— Assigned task —
Pictures aside, every line of the listing should be given again exactly.

— Supplied information —
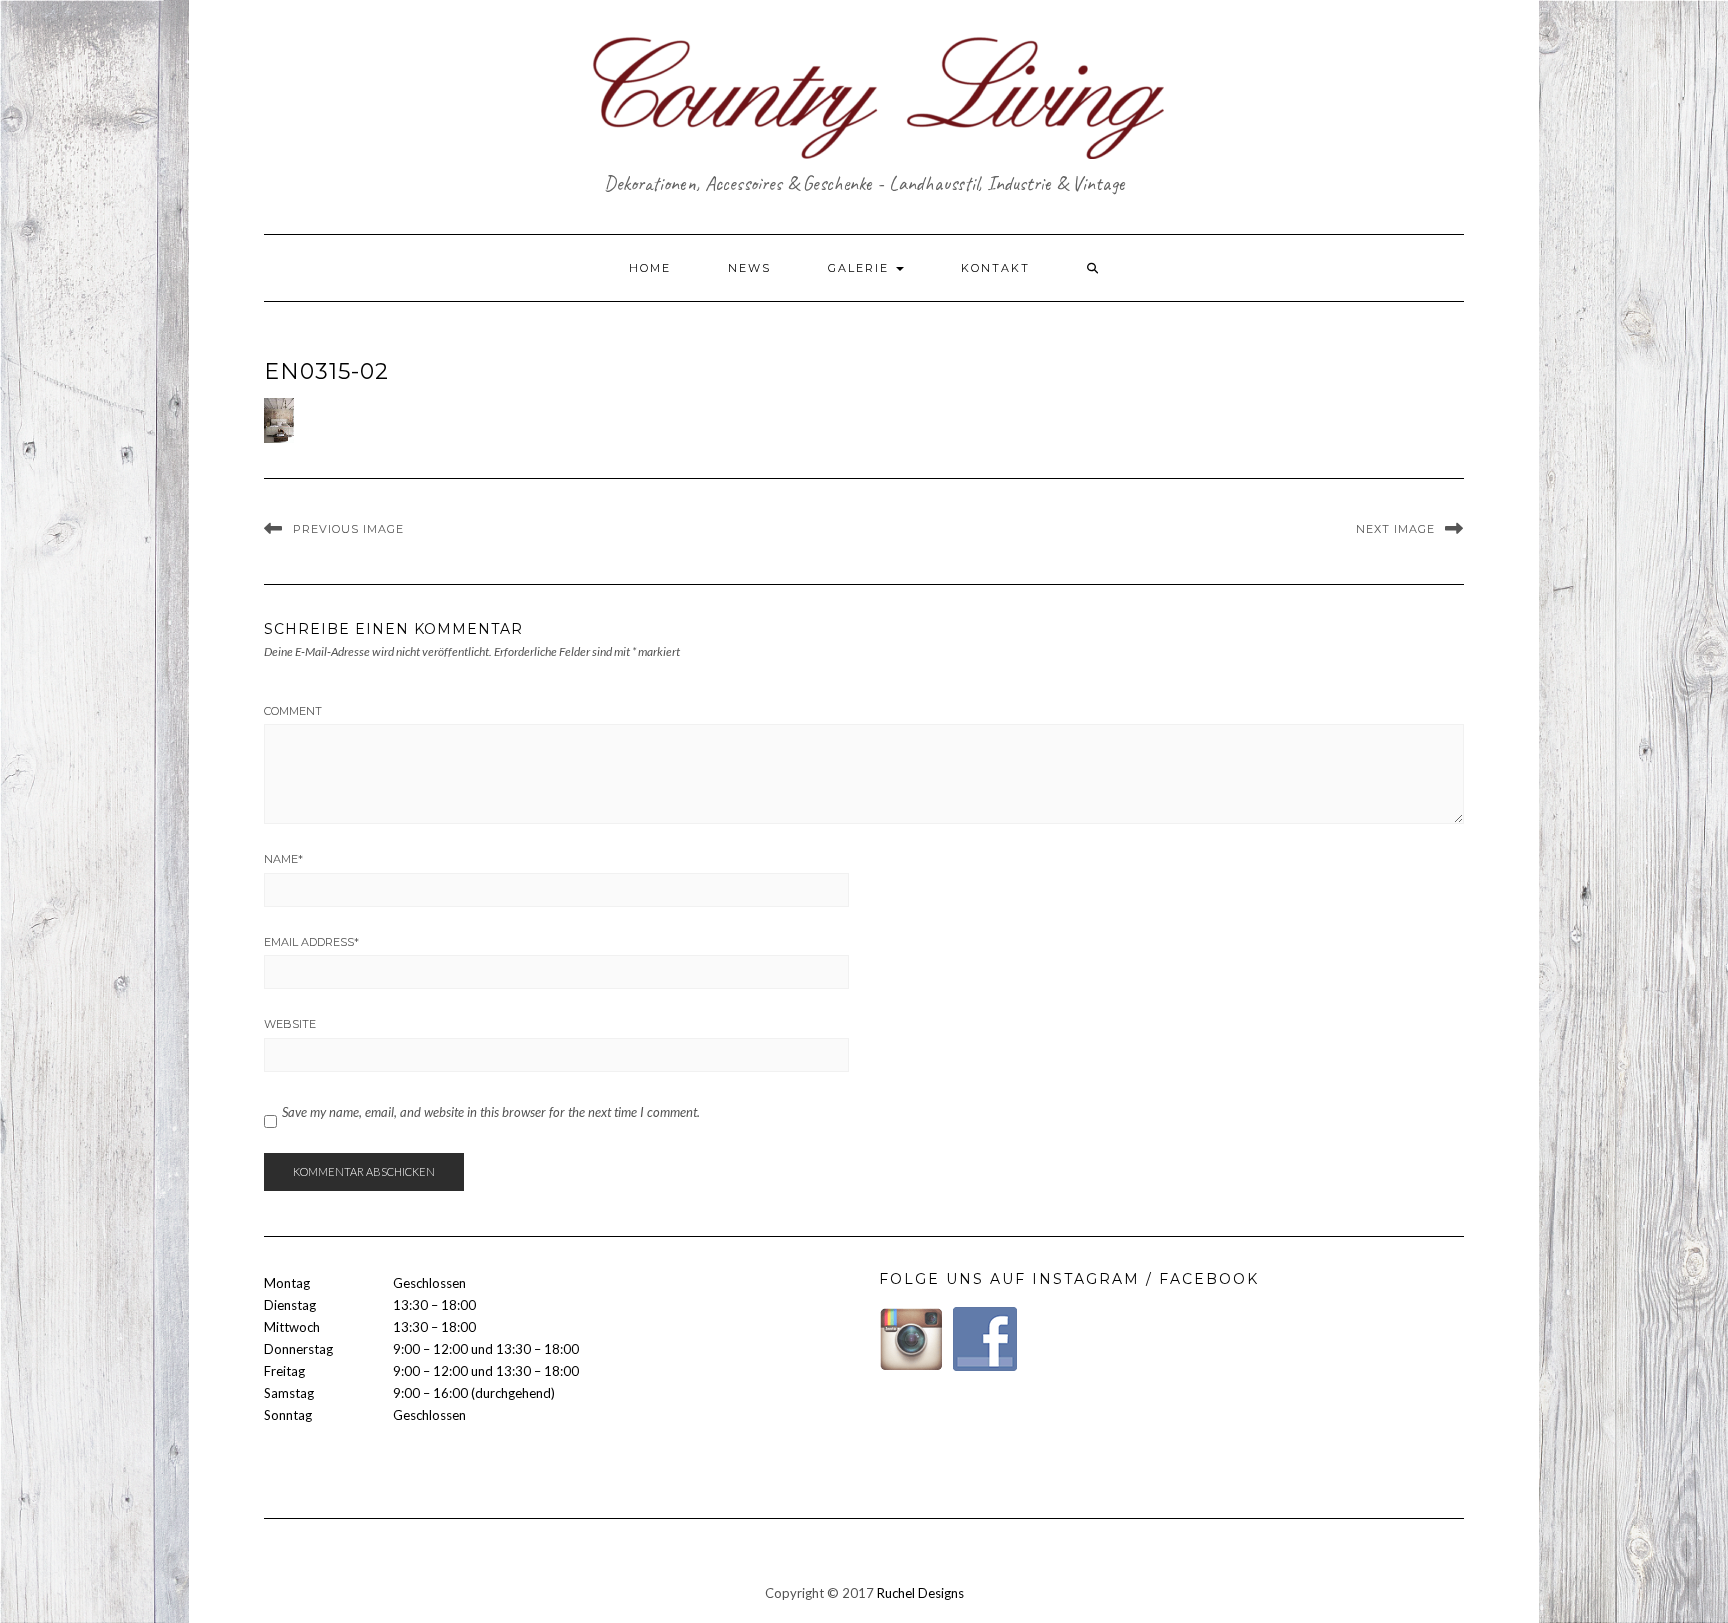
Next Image (1395, 529)
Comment (293, 711)
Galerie (861, 268)
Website (290, 1024)
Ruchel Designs (920, 1593)
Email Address (311, 942)
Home (650, 268)
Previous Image (348, 529)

— Solution below —
Next Image (1395, 529)
Comment (293, 711)
Galerie (861, 268)
Website (290, 1024)
Ruchel Designs (920, 1593)
Email Address (311, 942)
Home (650, 268)
Previous Image (348, 529)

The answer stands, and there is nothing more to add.